Das „Vampir-Witcher“ Blood of Dawnwalker liegt im Zeitplan und hat neben einem Erscheinungstermin auch Systemanforderungen erhalten. Darüber hinaus zeigen die Entwickler nach längerer Funkstille ausführliche Szenen aus dem Dark-Fantasy-Rollenspiel.
Worum geht es?
Allein das Setting von Blood of Dawnwalker ist ungewöhnlich. Im 14. Jahrhundert müssen Spieler ihre Familie innerhalb eines festgesetzten Zeitrahmens aus einem Schloss befreien. Zeit wird durch festgelegte Aktionen wie die Erledigung von Aufgaben vorangetrieben. Das Vorgehen ist frei: Mit wem gesprochen, wem geholfen, wer Verbündeter wird, all das soll in der Hand der Spieler liegen. Und der muss entscheiden, denn alles gleichzeitig geht in der knappen Zeit nicht. Sein einziger Vorteil ist sein Status als Halb-Vampir, der ihm nachts ganz andere Fähigkeiten und Möglichkeiten beschert als am Tag.
Wann erscheint es?
Die Redaktion hatte einen Erscheinungstermin noch in diesem Jahr aufgrund des ambitionierten Konzepts im CB-Funk-Podcast jüngst noch als unrealistisch eingeschätzt. Und sich geirrt: Die Entwickler kündigen die Veröffentlichung für den 3. September 2026 an. Damit bleiben weitere drei Monate, um das ursprüngliche Fenster „2026“ zu halten. Erscheinen soll das RPG für den PC, die PlayStation 5 und die Xbox Series X|S. Dabei sprechen sie vom „ersten Kapitel“ der neuen Welt, was eine Fortsetzung im Grunde vorwegnimmt.
Welchen Rechner braucht man?
Die minimalen Anforderungen für niedrige Grafiksettings sind nicht ohne. Sechs CPU-Kerne bei Intel oder acht bei AMD müssen es sein, dazu eine ältere Mittelklasse-GPU – und zwar für 1.080p mit 30 Bildern pro Sekunde. 16 Gigabyte Arbeitsspeicher sind hingegen ein typischer Wert, mehr braucht das Spiel auch in höheren Settings nicht.

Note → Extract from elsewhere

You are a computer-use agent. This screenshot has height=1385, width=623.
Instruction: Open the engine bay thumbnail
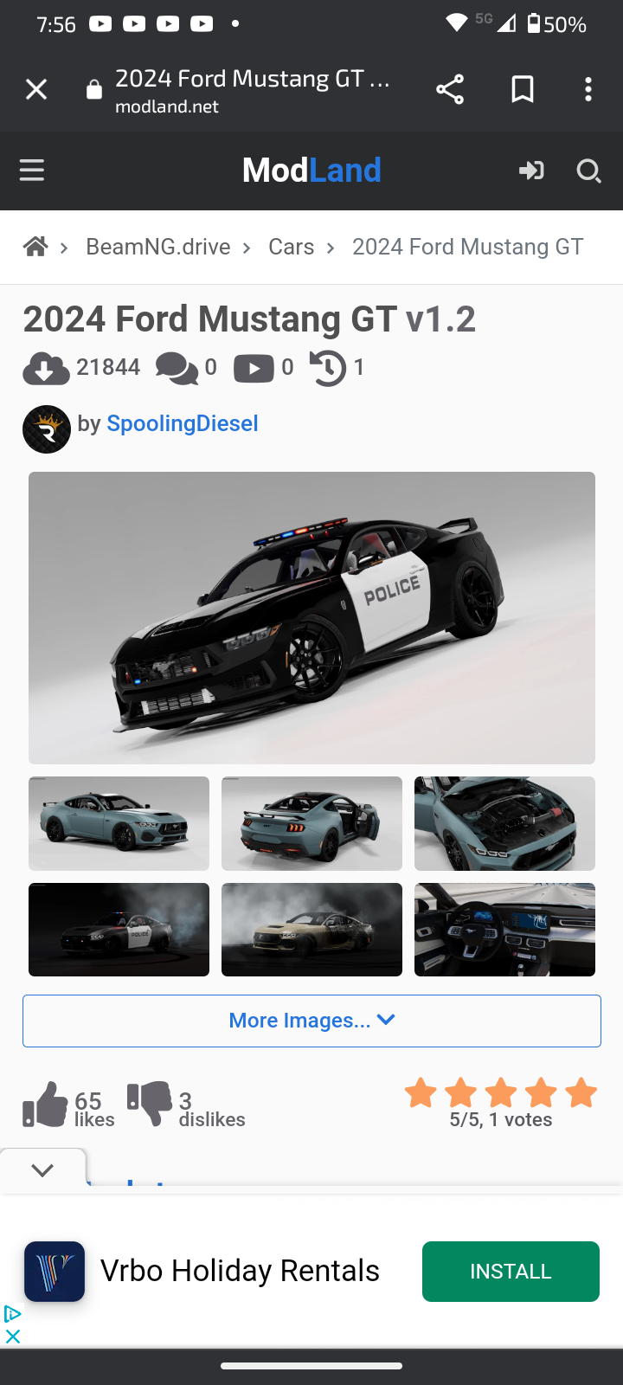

Eine SSD wird zudem vorausgesetzt, aber das sollte im Jahr 2026 keine Hürde sein. Die Zeit von Magnetdatenträgern ist mittlerweile außerhalb von speziellen Szenarien endgültig vorbei.
Empfohlen werden von den Entwicklern für 1.080p bei 60 FPS und hohen Details ein Core i5-13600 oder ein Ryzen 9 7900X. Die Anforderungen an die Grafikkarte liegen in Full HD bei einer GeForce RTX 5060 oder Radeon RX 6800 XT und steigen in WQHD auf eine RTX 4070 Ti oder RX 7800 XT an. Und dann gibt es noch die „Ultra-Einstellungen“. Bei den Prozessoren muss es mit einem Core i5-13600K oder einem Ryzen 9 7950X nur etwas schneller werden. Anders dagegen bei der Grafikkarte mit einer GeForce RTX 4080 oder Radeon RX 7900 XTX in WQHD und mit einer GeForce RTX 5090 in Ultra HD.
Das Ganze wirkt vor allem bei den GPUs außergewöhnlich, hat aber auch einen Grund. Die Hersteller richten ihre Empfehlungen an die native Auflösung und nicht, wie mittlerweile oft vertreten, an die Nutzung von Upsampling. Obwohl explizit erwähnt wird, dass DLSS und FSR unterstützt werden. Allen voran in WQHD und Ultra HD lassen sich noch entsprechend viele FPS aus der Grafikkarte herauskitzeln.